Dejiah Julien, “Understanding the Role of Laminin-111 in Mediating Tissue Stress during MHB Morphogenesis in Zebrafish”
Mentor: Jennifer Gutzman, Biological Sciences, Letters & Science (College of)
Poster #14
Our research focuses on the study of brain morphogenesis to understand the mechanisms underlying structural birth defects during development. These defects are known to affect the structure of the brain long before birth, often resulting in neurological damage ranging from mild to severe cases. It has been established that brain development is controlled by many molecular and biomechanical factors, some of which mediate tissue folding. To identify the mechanisms that mediate brain morphogenesis, we are using the zebrafish embryonic model. Our work examines the highly conserved tissue fold that forms the midbrain-hindbrain boundary (MHB), the first fold in the vertebrate brain. In zebrafish we have identified the basement membrane protein laminin-111 as critical in mediating basal tissue folding during MHB morphogenesis. Current work in our lab has shown that laminin-111 mutants have higher tissue stress in their MHB during morphogenesis compared to wild-type embryos.

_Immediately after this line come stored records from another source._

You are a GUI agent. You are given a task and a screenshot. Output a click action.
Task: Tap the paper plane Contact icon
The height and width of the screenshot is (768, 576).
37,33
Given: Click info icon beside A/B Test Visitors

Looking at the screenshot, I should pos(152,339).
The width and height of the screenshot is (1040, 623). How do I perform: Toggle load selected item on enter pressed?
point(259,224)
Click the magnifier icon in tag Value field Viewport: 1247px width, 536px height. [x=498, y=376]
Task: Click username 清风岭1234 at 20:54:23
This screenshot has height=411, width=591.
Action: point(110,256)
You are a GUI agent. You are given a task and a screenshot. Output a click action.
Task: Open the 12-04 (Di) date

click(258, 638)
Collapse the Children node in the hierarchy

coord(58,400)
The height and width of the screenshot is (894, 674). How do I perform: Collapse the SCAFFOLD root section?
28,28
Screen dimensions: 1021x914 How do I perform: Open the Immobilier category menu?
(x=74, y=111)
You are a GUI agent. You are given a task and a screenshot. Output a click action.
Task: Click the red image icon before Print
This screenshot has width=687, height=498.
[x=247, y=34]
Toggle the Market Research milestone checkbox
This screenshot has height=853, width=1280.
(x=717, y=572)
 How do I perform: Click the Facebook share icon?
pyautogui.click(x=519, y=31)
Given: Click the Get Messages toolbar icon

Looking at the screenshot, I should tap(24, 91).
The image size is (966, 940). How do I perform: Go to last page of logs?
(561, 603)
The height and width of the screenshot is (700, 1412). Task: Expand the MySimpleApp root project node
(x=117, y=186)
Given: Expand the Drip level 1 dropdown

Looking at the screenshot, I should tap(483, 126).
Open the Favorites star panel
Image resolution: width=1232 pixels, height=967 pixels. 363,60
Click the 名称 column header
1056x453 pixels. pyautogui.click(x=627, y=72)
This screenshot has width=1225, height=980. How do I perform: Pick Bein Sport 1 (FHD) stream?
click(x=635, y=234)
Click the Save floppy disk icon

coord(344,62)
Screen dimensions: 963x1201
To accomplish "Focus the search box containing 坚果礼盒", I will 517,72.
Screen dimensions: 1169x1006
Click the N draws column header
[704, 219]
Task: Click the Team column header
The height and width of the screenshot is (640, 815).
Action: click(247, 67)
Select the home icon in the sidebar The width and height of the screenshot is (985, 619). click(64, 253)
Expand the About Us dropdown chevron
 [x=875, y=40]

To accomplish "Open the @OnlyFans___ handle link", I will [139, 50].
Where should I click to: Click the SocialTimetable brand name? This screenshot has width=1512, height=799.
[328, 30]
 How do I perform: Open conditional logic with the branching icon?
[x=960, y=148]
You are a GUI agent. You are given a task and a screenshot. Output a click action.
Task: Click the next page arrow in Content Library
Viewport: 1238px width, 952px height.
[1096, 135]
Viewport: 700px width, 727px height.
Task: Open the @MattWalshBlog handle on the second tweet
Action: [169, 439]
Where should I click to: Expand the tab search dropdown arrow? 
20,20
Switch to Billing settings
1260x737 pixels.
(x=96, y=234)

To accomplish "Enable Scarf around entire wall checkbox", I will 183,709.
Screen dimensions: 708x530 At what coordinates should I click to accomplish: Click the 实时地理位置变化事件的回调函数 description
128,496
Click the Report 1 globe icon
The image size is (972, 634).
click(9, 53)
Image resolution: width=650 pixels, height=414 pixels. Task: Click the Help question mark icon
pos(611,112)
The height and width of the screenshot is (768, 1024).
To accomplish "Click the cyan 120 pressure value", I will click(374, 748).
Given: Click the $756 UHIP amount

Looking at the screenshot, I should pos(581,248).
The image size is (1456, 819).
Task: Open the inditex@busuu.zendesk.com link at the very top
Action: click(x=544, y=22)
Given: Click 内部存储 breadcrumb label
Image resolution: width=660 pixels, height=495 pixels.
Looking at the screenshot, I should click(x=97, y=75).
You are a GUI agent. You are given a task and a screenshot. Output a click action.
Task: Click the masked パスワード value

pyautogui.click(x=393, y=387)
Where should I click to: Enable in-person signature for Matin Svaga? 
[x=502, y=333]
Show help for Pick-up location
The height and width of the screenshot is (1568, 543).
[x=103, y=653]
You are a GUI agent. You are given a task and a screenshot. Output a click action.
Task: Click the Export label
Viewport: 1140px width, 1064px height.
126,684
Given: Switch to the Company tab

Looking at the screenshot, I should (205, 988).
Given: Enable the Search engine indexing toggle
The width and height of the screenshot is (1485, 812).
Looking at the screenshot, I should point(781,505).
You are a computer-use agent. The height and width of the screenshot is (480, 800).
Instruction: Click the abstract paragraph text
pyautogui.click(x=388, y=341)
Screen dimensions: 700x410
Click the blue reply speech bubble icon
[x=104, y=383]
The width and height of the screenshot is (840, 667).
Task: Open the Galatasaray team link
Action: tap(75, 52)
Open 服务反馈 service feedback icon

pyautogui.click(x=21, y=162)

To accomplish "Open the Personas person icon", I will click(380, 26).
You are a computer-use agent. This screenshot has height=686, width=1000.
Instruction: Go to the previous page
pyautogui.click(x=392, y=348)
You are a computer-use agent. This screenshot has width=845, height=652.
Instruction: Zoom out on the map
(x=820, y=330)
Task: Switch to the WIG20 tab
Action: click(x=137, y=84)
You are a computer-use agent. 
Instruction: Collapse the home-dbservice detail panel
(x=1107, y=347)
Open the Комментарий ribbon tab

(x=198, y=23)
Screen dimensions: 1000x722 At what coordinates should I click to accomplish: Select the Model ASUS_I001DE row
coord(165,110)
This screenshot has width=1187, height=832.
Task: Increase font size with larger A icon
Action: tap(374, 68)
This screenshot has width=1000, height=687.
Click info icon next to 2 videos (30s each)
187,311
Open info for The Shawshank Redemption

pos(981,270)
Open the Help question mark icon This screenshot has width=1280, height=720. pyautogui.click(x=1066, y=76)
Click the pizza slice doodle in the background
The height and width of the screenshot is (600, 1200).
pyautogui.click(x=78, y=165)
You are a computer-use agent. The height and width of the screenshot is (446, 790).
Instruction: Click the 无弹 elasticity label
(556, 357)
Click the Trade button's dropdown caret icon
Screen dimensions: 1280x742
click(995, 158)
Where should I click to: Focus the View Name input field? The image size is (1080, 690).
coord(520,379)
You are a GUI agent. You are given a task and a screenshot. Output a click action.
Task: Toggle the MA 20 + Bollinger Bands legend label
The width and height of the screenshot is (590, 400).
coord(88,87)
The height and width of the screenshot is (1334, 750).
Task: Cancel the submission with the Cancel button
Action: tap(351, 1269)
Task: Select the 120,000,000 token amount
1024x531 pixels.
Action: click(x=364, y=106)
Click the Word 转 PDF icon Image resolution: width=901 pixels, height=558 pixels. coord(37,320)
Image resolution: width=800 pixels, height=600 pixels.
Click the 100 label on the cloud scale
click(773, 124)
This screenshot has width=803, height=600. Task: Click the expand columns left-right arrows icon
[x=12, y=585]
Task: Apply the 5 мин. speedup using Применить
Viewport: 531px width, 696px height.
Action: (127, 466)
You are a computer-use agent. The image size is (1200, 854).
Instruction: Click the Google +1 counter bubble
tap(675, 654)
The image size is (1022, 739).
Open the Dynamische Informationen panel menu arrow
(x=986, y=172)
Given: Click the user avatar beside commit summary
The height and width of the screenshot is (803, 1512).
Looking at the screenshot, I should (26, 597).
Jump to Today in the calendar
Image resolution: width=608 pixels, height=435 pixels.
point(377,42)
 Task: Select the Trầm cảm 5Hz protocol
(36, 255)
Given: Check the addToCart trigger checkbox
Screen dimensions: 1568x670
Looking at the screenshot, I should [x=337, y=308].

We hypothesize that the number of cells within the MHB region may contribute to this increased stress. To test this hypothesis, we co-injected embryos with membrane-GFP and H2B-RFP mRNA to label cell membranes and nuclei, so we can count the number of epithelial cells in the MHB region in wildtype zebrafish versus laminin-111 mutants. Our preliminary results indicate that abnormal morphology of the brain and the source of stress on tissues may be partially due to over-proliferation of cells. Future experiments will examine laminin-111 mutants for epithelial integrity and localization of junctional proteins. We predict that our long-term findings will impact understanding of developmental disease and the future of tissue engineering and regenerative medicine.